Rewrite the stretch from the line containing "At what coordinates should I click to accomplish: Select" through the end of the lines, replacing "coordinates" with "location" and leaving all else unchanged. Leave the pictures out of your answer.

··· Extracted entries ···

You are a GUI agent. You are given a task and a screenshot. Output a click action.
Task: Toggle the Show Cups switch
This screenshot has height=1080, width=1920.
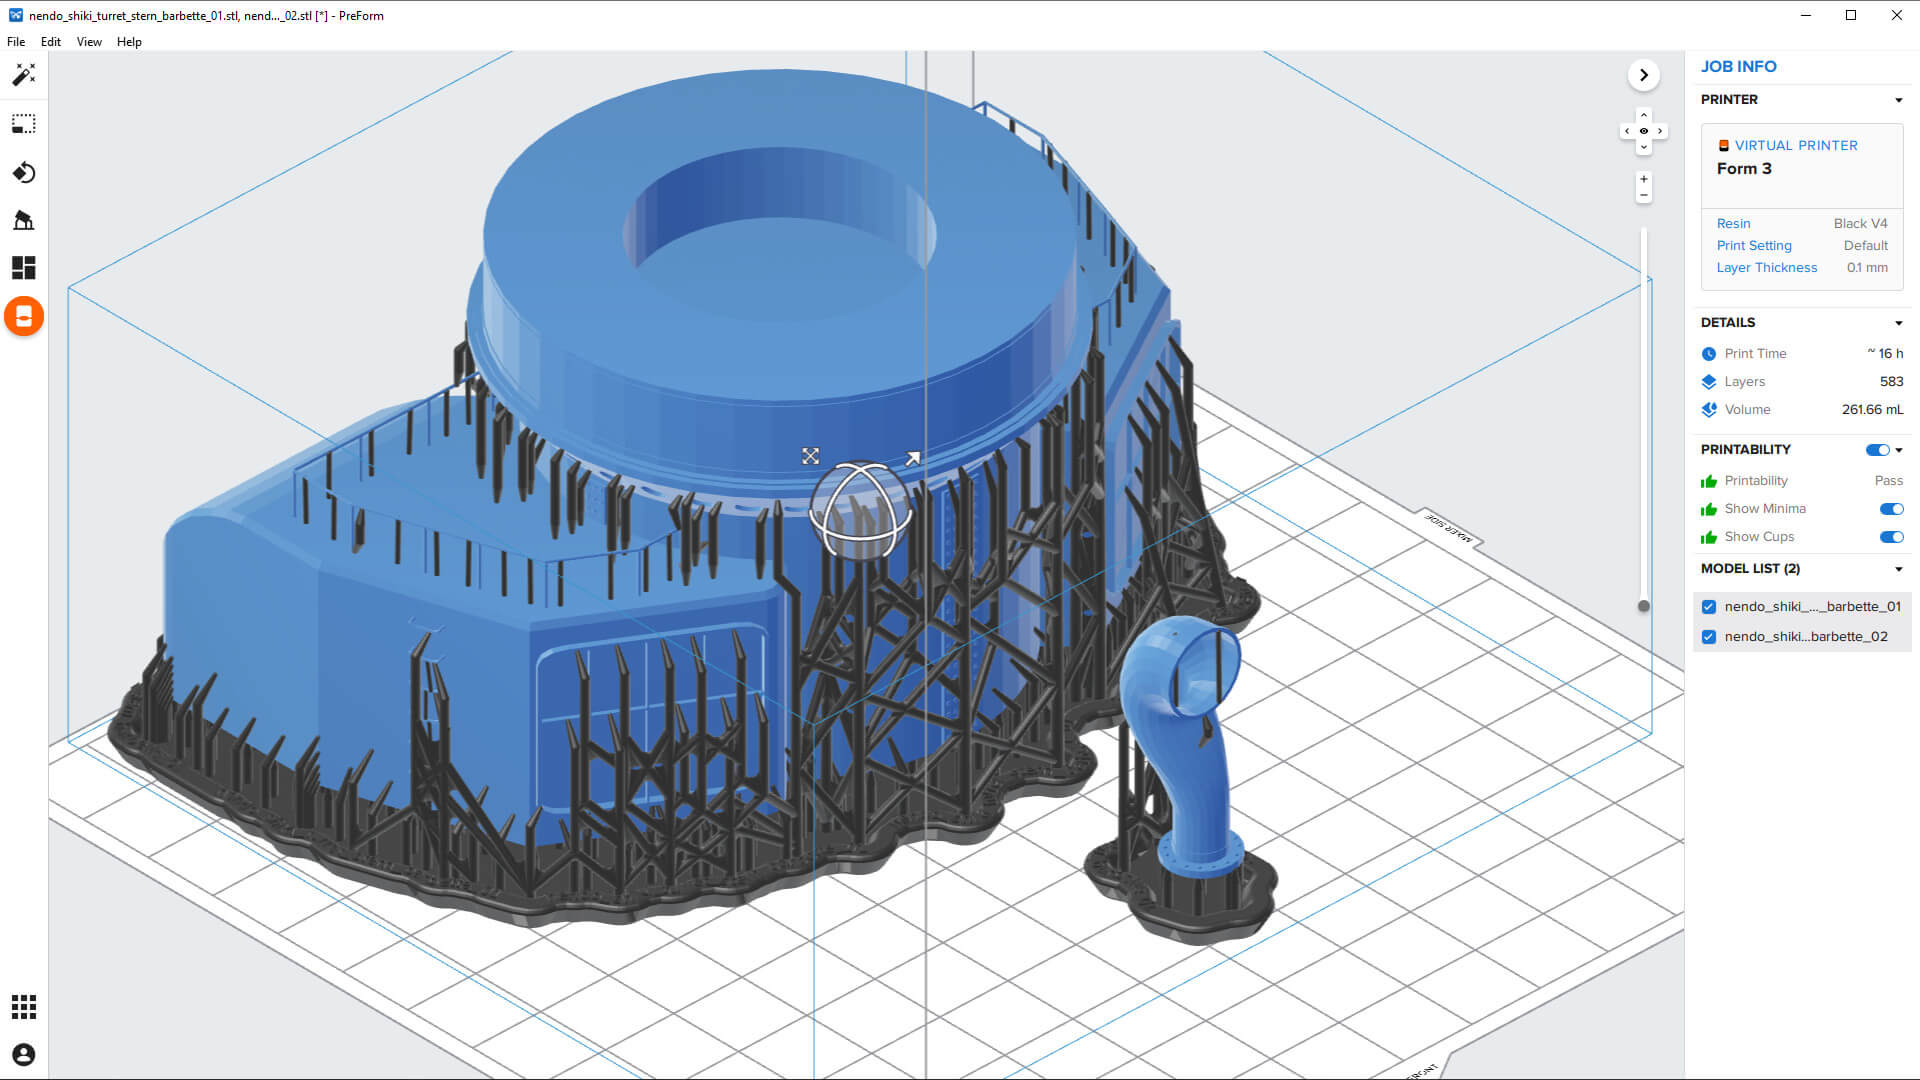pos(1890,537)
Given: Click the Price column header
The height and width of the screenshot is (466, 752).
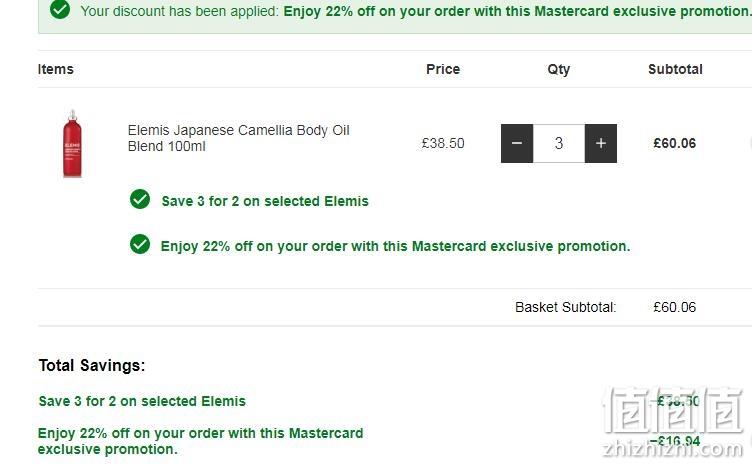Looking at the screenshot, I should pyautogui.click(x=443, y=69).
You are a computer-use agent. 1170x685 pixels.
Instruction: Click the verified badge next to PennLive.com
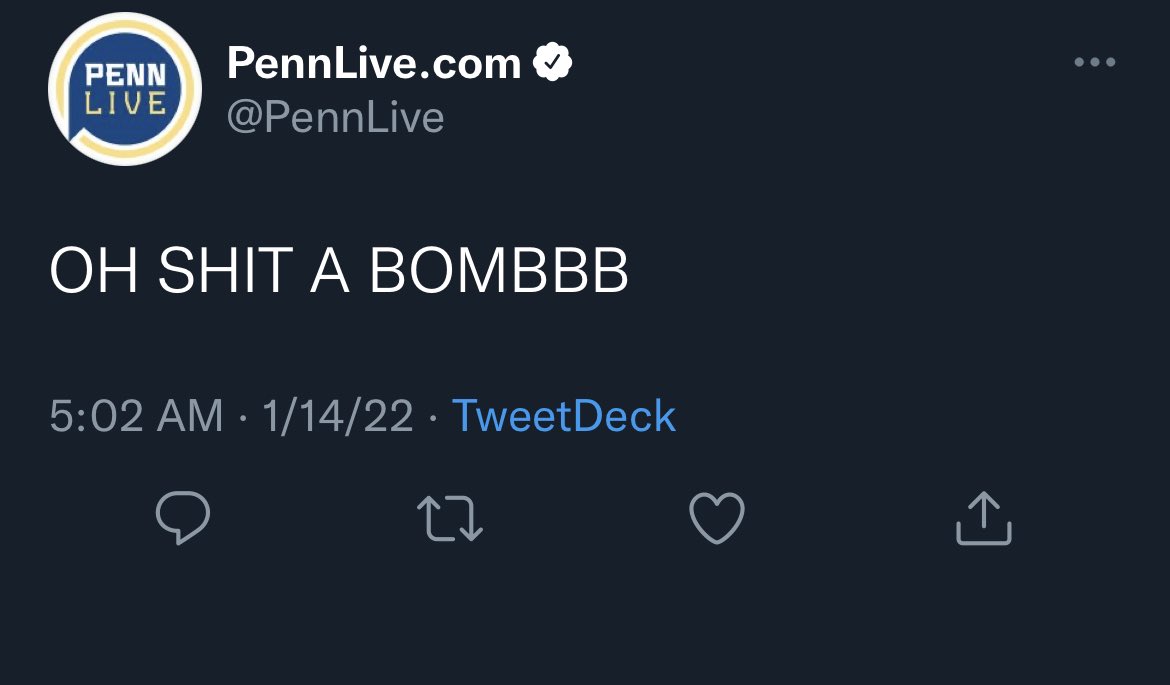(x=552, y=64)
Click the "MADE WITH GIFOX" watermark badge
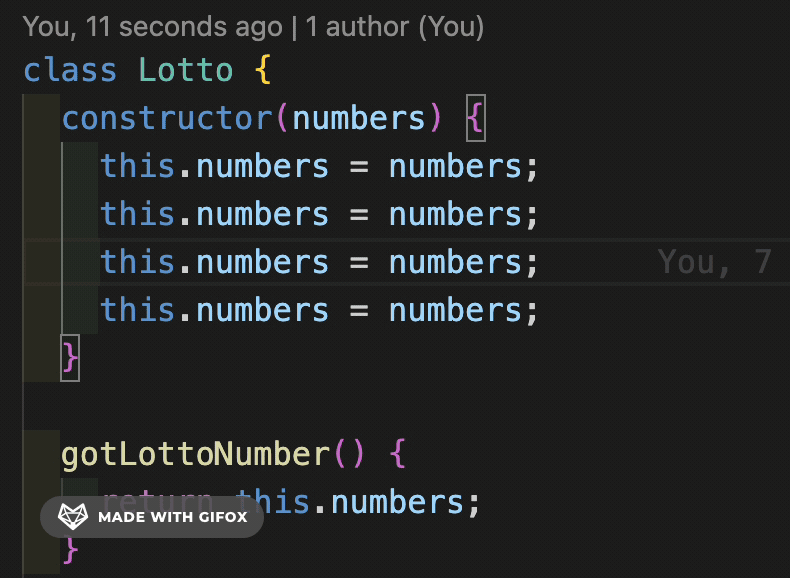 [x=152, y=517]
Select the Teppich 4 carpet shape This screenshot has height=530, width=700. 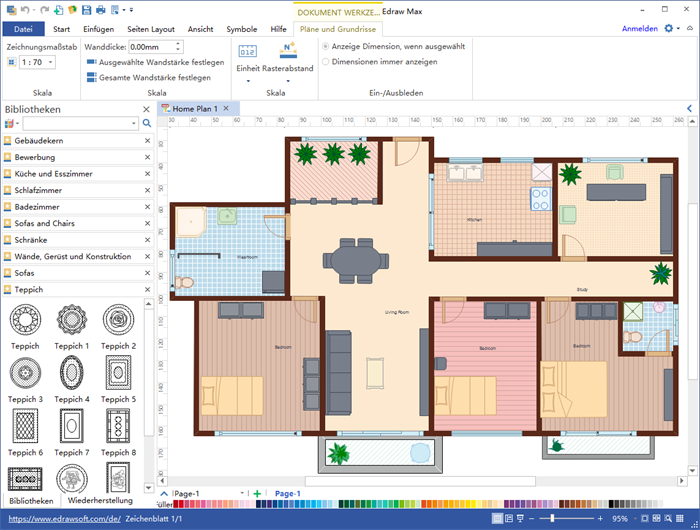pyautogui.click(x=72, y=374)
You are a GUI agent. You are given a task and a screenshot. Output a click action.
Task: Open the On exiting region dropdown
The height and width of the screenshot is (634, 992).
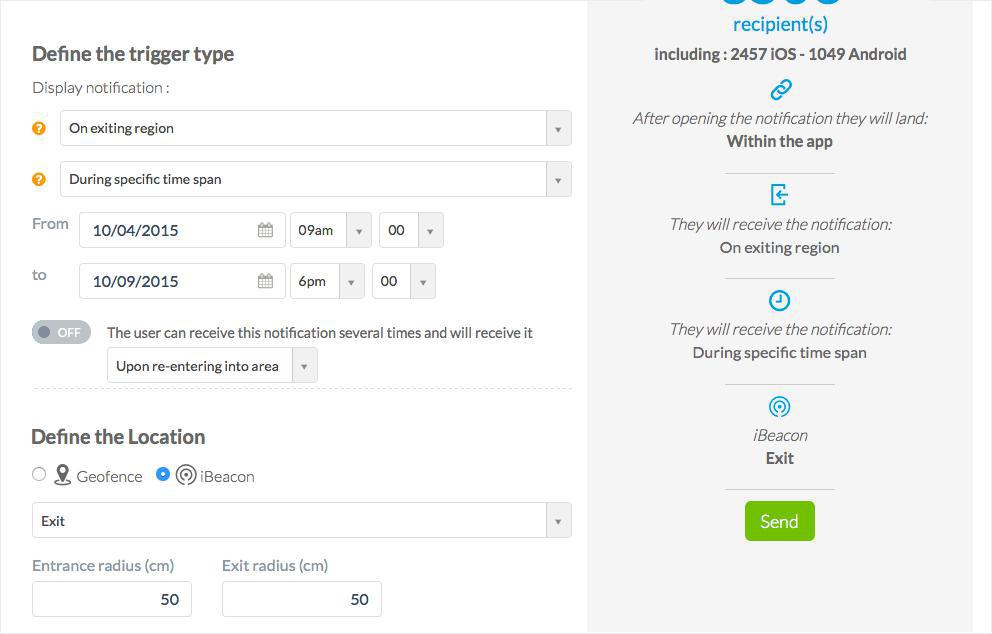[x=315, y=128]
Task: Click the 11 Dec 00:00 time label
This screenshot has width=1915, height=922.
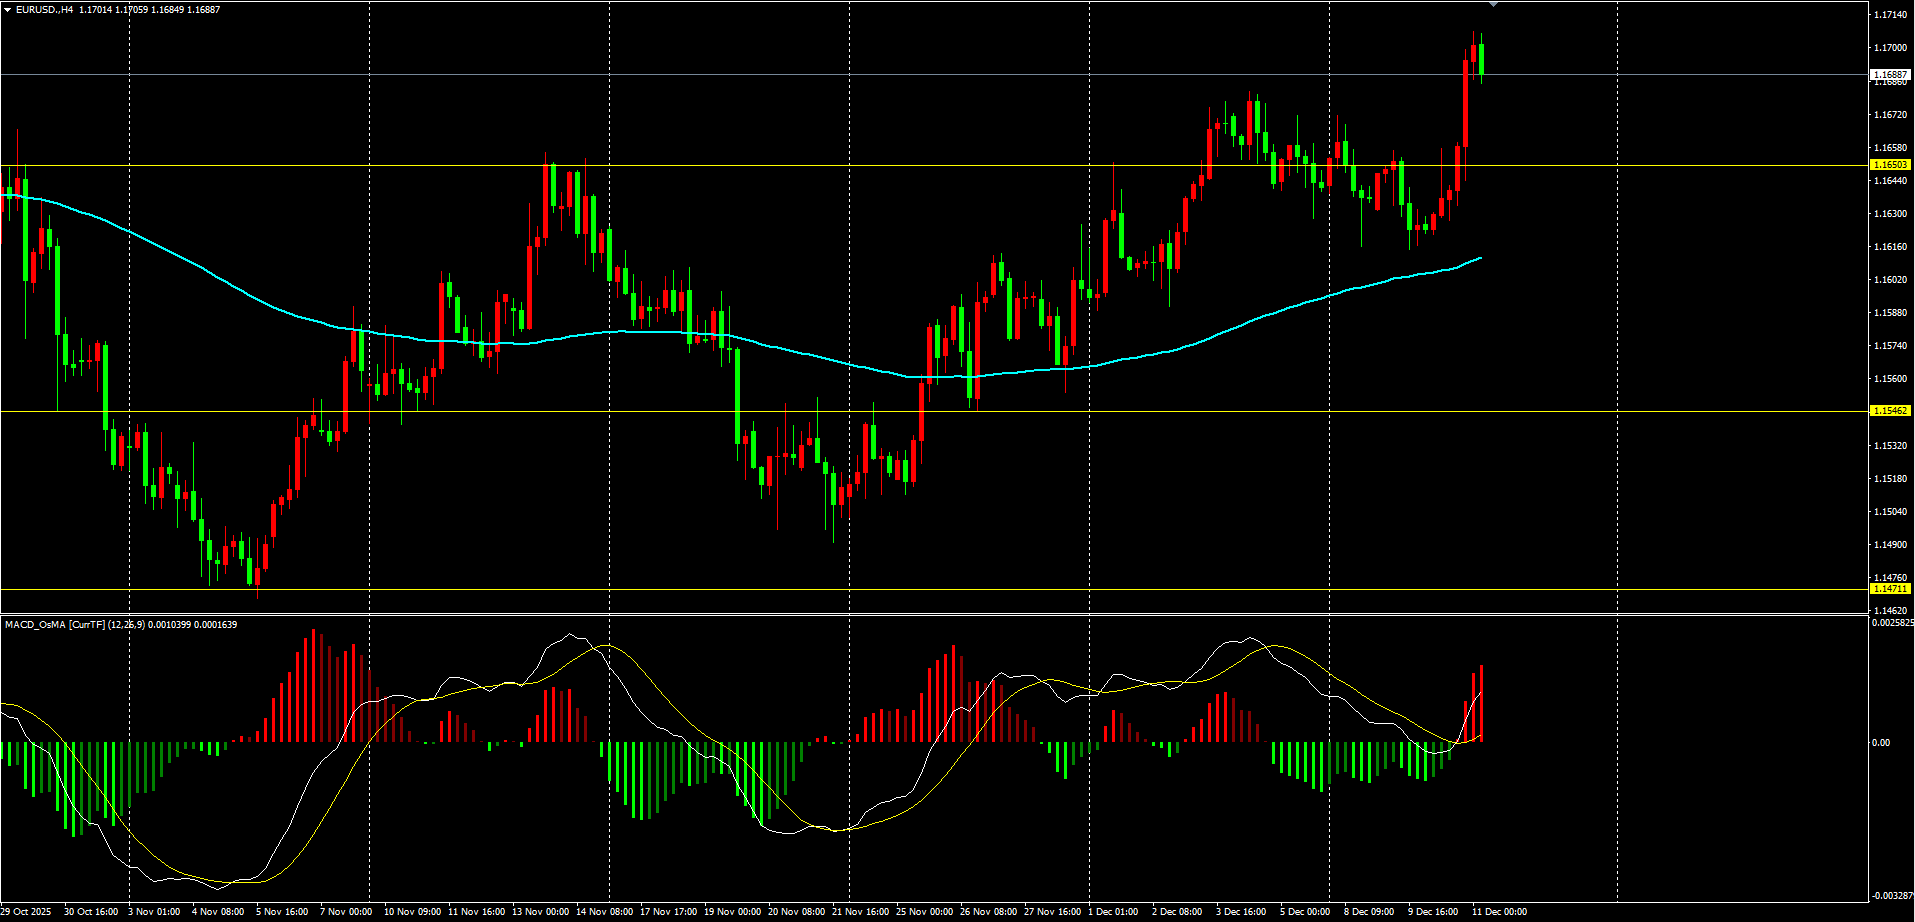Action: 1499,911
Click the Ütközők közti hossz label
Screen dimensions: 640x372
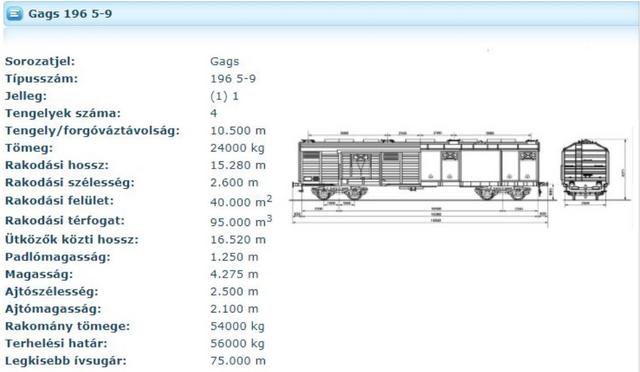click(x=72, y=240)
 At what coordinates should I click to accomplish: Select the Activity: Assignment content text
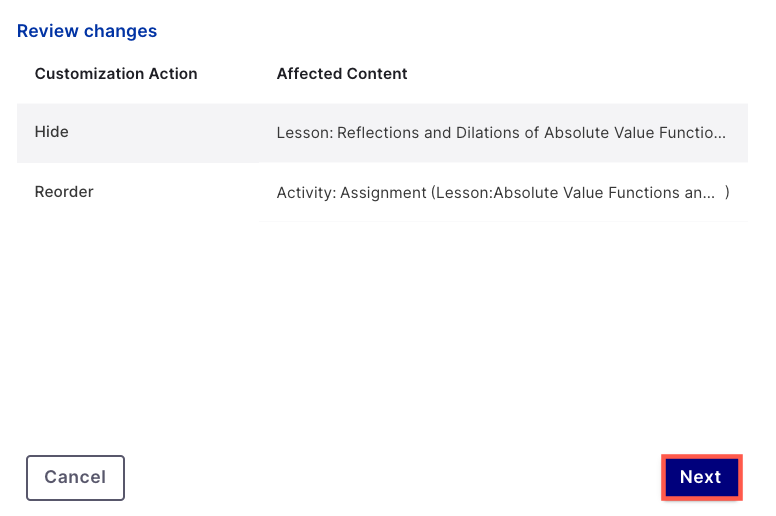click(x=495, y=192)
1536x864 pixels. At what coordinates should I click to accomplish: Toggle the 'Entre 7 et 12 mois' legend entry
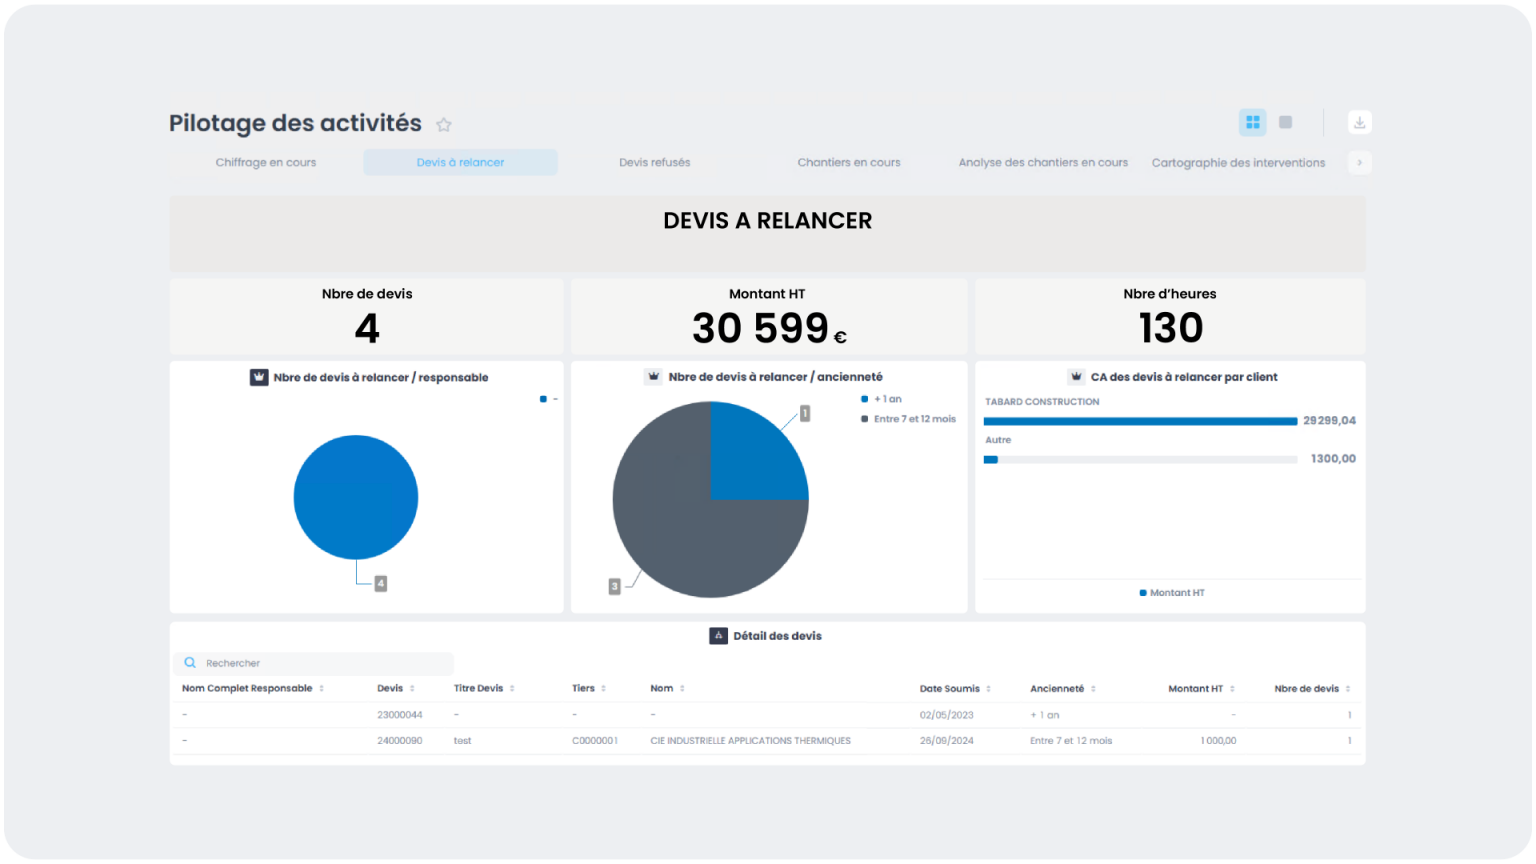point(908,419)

···

### [Reply]
 At what location should I click to accomplish: Select the Activity: Assignment content text
click(x=495, y=192)
1536x864 pixels. At what location should I click to accomplish: Toggle the 'Entre 7 et 12 mois' legend entry
point(908,419)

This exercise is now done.